Мне нравится, что Вы больны не мной… (сборник)
Шрифт:
Я никогда не читаю стихов. И никогда их уже не пишу. Раз в три года – разве это поэт? Стихи должны быть единственной возможностью выражения и постоянной насущной потребностью, человек должен быть на стихи обречен, как волк на вой. Тогда – поэт. А вы, вы – птица! Вы поете! Вы во мне каждой строкой поете, я пою вас дальше, вы во мне поете дальше, я вас остановить в себе не могу. С этого уже два дня прошло… Думал – разделаюсь письмом, статьей – нет! И боюсь (хотя не надо этого бояться), что теперь скоро сам…
Статьей и устной хвалой не ограничился. Измученный,
– Вы меня простите, это вас ни к чему не обязывает, но я подумал, это, может быть, так – проще, что другому, со стороны – легче… Не примите это за вмешательство в вашу личную жизнь…
Такого другого, с той стороны, с которой – легче, всей той стороны, с которой легче – у Белого в жизни не оказалось.
Так мы опять просидели дотемна. Так он опять пропустил свой последний поезд, и на этот раз с утра в дверную щель (влезал всегда, как зверь, головой, причем глядел не на вас, а вкось, точно чего-то на стене или на полу ища или опасаясь), итак, в дверную щель его робкое сияющее лицо в рассеянии серебрящихся волос. (И, вдруг, озарение: да ведь он сам был серебряный голубь, хлыстовский, грозный, но все же робкий, но все же голубь, серебряный голубь. А ко мне приручился потому, что я его не пугала – и не боялась.)
– Встали? Кофе пили? Можно еще раз вместе? Хорошо? – И захватывая в один круговой взгляд: балконную синь, лужу солнца на полу, собственный букет на столе, серый с ремнями чемодан, меня в синем платье:
– Хорошо? (Все).
В одну из таких ночевок, на этот раз решенную заранее (зачем уезжать, когда с утра опять приезжать? и зачем бояться пропустить последний поезд, на котором все равно не поедешь?), бедный Белый сильно пострадал от моей восьмилетней дочери и пятилетнего сына издателя, объединившихся. Гадкие дети догадались, что с Белым можно то, чего нельзя ни с кем, потому что сам он с ними таков, как никто, потихоньку, никому не сказав, положили ему в постель всех своих резиновых зверей, наполненных водой. Утром к столу Белый с видом настоящего Победоносца. У детей лица вытягиваются. И Белый, радостно:
– Нашел! Нашел! Обнаружил, ложась, и выбросил – полными. Я на них не лег, я только чего-то толстого и холодного… коснулся… Какого-то… живота. (Шепотом:) Это был живот свиньи.
Сын издателя:
– Моя свинья.
– Ваша? И вы ее… любите? Вы в нее… играете? Вы ее… берете в руки? (Уже осуждающе:) – Вы можете взять ее в руки: холодную, вялую, трясущуюся, или еще хуже: страшную, раздутую? Это называется… играть? Что же вы с ней делаете, когда вы в нее игра-ете?

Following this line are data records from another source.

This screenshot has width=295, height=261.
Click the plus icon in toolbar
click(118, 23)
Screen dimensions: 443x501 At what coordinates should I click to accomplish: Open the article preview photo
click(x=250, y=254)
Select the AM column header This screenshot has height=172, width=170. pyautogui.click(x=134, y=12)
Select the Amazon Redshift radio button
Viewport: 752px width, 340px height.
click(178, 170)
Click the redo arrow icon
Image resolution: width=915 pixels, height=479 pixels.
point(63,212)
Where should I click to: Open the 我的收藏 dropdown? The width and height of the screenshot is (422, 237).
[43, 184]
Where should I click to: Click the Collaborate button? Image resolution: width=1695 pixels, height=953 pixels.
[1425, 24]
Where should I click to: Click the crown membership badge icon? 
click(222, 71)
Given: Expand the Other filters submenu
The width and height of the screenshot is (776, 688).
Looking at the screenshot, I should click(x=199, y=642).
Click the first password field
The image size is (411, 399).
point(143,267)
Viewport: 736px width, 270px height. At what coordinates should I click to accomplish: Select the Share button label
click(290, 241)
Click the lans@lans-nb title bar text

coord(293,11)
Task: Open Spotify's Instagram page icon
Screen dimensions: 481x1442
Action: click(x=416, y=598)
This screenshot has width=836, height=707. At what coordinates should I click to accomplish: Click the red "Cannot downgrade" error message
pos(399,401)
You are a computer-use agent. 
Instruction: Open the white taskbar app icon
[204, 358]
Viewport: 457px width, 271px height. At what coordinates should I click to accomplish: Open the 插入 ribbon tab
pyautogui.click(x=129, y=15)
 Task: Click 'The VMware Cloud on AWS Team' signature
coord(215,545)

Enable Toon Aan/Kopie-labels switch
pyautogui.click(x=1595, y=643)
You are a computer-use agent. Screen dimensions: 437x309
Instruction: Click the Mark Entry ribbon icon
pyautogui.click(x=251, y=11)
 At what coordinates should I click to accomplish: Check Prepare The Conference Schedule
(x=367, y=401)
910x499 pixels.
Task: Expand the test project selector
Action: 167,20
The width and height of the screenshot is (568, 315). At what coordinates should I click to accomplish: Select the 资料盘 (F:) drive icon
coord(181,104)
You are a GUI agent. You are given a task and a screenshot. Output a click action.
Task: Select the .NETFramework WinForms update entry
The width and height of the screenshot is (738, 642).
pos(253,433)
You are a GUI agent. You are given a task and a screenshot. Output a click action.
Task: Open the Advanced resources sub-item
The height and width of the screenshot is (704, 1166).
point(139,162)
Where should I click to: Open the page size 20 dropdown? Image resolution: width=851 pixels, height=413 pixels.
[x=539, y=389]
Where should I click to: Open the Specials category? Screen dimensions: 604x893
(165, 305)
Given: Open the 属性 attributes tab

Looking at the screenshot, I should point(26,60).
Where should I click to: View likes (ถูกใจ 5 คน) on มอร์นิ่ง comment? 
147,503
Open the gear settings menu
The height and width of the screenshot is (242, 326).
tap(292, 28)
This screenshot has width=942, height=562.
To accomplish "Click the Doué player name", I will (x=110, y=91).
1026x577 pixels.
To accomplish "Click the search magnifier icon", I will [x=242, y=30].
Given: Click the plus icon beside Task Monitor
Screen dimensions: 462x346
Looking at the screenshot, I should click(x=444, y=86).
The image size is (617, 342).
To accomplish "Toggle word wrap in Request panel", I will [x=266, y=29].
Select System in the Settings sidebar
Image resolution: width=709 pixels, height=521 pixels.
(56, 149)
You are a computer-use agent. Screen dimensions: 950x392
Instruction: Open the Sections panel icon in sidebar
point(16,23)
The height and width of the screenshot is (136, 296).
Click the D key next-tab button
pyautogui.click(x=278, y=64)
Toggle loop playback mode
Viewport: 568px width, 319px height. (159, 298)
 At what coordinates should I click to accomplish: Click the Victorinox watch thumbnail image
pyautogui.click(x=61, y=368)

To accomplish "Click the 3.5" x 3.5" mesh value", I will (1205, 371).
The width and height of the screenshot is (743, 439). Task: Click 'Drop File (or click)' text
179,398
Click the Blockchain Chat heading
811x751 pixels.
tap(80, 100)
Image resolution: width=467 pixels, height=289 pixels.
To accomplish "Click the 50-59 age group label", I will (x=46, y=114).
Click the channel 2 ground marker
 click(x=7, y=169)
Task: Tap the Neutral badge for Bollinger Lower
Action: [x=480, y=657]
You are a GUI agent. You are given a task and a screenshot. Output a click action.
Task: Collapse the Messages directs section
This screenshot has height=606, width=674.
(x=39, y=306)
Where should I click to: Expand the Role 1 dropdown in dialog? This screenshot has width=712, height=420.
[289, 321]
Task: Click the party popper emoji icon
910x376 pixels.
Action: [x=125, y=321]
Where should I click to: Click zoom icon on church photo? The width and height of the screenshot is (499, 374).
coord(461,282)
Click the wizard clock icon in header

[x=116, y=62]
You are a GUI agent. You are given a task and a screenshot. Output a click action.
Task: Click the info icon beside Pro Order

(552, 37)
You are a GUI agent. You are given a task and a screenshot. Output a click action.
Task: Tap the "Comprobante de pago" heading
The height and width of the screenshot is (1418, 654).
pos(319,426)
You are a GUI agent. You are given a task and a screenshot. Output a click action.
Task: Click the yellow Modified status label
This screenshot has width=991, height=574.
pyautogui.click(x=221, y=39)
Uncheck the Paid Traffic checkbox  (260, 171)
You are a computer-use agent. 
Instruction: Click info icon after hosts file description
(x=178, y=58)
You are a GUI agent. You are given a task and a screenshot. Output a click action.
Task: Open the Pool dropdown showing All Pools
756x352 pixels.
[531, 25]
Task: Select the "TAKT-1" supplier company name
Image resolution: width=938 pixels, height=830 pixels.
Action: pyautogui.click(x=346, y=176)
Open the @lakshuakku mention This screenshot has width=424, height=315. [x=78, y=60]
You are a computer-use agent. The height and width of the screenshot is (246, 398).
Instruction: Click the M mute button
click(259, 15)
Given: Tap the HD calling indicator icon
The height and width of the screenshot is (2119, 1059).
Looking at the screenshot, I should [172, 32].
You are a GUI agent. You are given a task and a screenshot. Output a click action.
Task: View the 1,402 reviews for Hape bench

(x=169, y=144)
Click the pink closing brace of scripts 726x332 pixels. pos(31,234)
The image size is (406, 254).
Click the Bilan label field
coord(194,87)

Ошеломленный «Вы», выкатив чудные карие глаза, явно и спешно глотает. Белый, оторвав от него невидящие (свиным видением заполненные) глаза и скосив их в пол, как Георгий на дракона, со страхом и угрозой:
– Я… не люблю свинью… Я – боюсь свинью!..
Этим ю как перстом или даже копьем упираясь в свинорыльный пятак.
Перерыв, который лучше всего бы заполнить графически – тире; уезжал, писал, тосковал, – не знаю. Просто пропал на неделю или десять дней. И вдруг возник, днем в кафе «Pragerdiele».
– Вы! Я по вас соскучился! Стосковался! Я все время чувствовал, что мне чего-то не хватает, главного не хватает, только не мог догадаться, как курильщик, который забыл, что можно курить, и, не зная чего, все время ищет: перемещает предметы, заглядывает под вешалку, под бювар…
Кто-то ставит стул, расчищает стол.
– Нет, нет, я хочу рядом с… ней. Голубушка, родная, я – погибший человек! Вы, конечно, знаете? Все – уже знают! И все знают, почему, а я – нет! Но не надо об этом, не спрашивайте, дайте мне просто быть счастливым. Потому что сейчас я – счастлив, потому что от нее – всегда сияние. Господа, вы видите, что от нее идет сияние?
Писатель вытряс трубку, один издатель полупоклонился в мою сторону, а другой, Белого отечески любивший и опекавший, отчетливо сказал:
– Конечно, видим все.
– Сияние и успокоение. Мне с ней сразу спокойно, покойно. Мне даже сейчас, вот, внезапно захотелось спать, я бы мог сейчас заснуть. А ведь это, господа, высшее доверие – спать при человеке. Еще большее, чем раздеться донага. Потому что спящий – сугубо наг: весь обнажен вражде и суду. Потому что спящего – так легко убить! Так – соблазнительно убить! (В себе, в себе, в себе убить, в себе уничтожить, развенчать, изобличать, поймать с поличным, заклеймить, закатать в Сибирь!)
Кто-то:
– Борис Николаевич, вам, может быть, кофе?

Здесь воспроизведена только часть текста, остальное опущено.